Domain experts, in this case field technicians or operations managers, may be able to identify the switches in the network required to go from state A to state B. These can be encoded as a set of rules, so when state A is identified in the data, the system will respond by suggesting to apply the corresponding rules to transition to state B. This works, but there are a number of caveats.
First, it requires extensive domain knowledge, and extensive involvement from the people who possess this knowledge. Second, the effectiveness of this approach is a function of the complexity of the domain. In the water utility example, if the network is sufficiently big and complex, it is likely that some state transitions can be missed or encoded in a suboptimal way.
What experts are doing in this case is essentially searching a solution space to find transition rules, and then encoding these rules in a static way. The idea behind optimization is to search this space dynamically, in an automated way.
Optimization includes finding 'best available' values of some objective function given a defined domain (or input), including a variety of different types of objective functions and different types of domains. In other words, all states are evaluated via a function that correlates inputs to express utility. This approach may be more flexible and can also lead to better solutions.

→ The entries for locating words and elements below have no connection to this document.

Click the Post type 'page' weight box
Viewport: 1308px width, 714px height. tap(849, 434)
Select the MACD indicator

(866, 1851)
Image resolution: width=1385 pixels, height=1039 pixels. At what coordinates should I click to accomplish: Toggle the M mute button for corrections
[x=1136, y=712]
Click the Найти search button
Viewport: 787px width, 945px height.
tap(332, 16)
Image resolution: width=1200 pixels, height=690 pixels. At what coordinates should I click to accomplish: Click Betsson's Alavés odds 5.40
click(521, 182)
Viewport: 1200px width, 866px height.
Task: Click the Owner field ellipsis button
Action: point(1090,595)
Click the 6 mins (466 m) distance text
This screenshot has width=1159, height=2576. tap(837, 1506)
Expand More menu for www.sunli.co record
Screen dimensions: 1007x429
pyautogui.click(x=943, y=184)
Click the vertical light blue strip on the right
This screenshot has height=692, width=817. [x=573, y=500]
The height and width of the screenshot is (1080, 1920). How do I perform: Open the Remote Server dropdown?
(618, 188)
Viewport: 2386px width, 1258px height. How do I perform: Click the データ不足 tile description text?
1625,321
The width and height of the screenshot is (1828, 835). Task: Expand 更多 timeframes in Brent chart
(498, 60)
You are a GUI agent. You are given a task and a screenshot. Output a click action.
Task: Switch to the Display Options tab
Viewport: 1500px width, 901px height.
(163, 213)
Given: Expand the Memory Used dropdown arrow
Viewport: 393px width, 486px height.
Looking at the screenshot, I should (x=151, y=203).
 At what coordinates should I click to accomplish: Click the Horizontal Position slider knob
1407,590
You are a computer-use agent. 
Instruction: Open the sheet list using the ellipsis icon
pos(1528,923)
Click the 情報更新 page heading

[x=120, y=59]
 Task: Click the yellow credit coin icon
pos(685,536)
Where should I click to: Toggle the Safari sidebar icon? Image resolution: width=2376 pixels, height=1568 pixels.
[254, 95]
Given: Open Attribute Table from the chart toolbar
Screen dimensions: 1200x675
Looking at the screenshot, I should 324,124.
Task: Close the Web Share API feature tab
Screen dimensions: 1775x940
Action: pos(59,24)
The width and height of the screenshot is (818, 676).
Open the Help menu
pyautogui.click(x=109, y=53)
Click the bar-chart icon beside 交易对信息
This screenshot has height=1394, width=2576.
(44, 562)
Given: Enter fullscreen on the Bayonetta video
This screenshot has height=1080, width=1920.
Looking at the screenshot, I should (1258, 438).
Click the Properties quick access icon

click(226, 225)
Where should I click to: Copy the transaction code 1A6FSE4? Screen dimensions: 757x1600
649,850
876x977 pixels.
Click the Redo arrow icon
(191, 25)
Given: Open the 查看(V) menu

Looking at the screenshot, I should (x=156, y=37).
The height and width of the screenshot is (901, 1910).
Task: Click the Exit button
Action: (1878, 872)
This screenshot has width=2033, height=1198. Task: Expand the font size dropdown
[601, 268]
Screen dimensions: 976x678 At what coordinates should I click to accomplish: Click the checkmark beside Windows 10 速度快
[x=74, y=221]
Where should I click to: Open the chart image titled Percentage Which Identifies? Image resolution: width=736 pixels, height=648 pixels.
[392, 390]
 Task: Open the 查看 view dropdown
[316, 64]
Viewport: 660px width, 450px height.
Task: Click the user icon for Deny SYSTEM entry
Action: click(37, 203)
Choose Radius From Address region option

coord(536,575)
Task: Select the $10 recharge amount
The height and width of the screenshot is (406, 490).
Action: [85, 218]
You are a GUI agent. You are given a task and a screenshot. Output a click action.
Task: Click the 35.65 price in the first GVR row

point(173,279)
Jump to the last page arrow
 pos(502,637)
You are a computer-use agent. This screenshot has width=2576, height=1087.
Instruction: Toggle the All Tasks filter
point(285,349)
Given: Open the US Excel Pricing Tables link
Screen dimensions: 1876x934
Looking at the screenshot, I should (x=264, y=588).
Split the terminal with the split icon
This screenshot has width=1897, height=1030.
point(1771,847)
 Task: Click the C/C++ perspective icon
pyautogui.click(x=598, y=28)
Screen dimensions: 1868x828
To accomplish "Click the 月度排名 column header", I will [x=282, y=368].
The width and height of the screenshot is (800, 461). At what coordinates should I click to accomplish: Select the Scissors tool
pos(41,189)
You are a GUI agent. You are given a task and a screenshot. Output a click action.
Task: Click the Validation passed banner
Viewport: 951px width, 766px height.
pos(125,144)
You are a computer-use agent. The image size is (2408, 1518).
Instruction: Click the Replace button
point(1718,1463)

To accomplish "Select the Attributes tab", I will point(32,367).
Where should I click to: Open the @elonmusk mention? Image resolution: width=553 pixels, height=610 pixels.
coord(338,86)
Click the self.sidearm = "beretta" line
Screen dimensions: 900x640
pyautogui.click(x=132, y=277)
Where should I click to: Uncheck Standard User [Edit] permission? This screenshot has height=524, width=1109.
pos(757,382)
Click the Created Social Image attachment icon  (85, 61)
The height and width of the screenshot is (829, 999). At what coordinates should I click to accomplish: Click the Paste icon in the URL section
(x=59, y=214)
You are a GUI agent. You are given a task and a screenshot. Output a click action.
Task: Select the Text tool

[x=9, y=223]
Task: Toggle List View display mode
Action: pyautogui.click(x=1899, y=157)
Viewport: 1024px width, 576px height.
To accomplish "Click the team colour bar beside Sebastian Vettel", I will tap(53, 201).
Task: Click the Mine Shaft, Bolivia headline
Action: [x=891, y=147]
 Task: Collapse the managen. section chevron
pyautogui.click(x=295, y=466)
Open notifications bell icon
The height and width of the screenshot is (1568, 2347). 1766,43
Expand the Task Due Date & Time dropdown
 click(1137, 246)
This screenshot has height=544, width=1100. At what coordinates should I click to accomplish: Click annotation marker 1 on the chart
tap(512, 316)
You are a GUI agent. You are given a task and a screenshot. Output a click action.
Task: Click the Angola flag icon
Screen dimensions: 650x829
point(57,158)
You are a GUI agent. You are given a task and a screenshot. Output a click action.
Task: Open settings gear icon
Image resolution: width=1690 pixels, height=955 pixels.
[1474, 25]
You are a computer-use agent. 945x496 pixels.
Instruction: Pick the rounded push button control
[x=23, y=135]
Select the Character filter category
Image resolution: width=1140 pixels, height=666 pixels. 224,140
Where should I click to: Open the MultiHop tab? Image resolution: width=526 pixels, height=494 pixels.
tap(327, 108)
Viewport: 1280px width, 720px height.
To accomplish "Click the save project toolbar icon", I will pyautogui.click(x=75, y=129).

In the water utility example, all inputs that influence states must be identified and encoded in a utility function. Then each state is evaluated and expressed as a numerical value via the utility function, and going from a state with low utility to one with high utility becomes a problem of search in the function's space.
Searching the optimization space to maximize a utility function may lead to solutions that are not obvious even for domain experts. AlphaGo approached playing Go as an optimization problem, leading to strategies that took even Go champions by surprise. The downside is that generating and testing a utility function that is realistic and efficient can be very hard.
Finally, machine learning may also be an alternative--as long as it is a branch of machine learning that can generate results approachable in a rule-based fashion. Those can be Decision trees, Fuzzy Rule-Based Systems, or Switching Neural Networks.
Prescriptive analytics is hard, and there's no silver bullet that can get you there without going through the evolutionary chain of analytics. You have to get the data collection and storage infrastructure right, the data modeling right, and the state classification and prediction right.
None of that is easy. But only then will you be ready to address the really tough problems that prescriptive analytics pose. The benefits, however, can be substantial. Prescriptive analytics is nothing short of automating your business.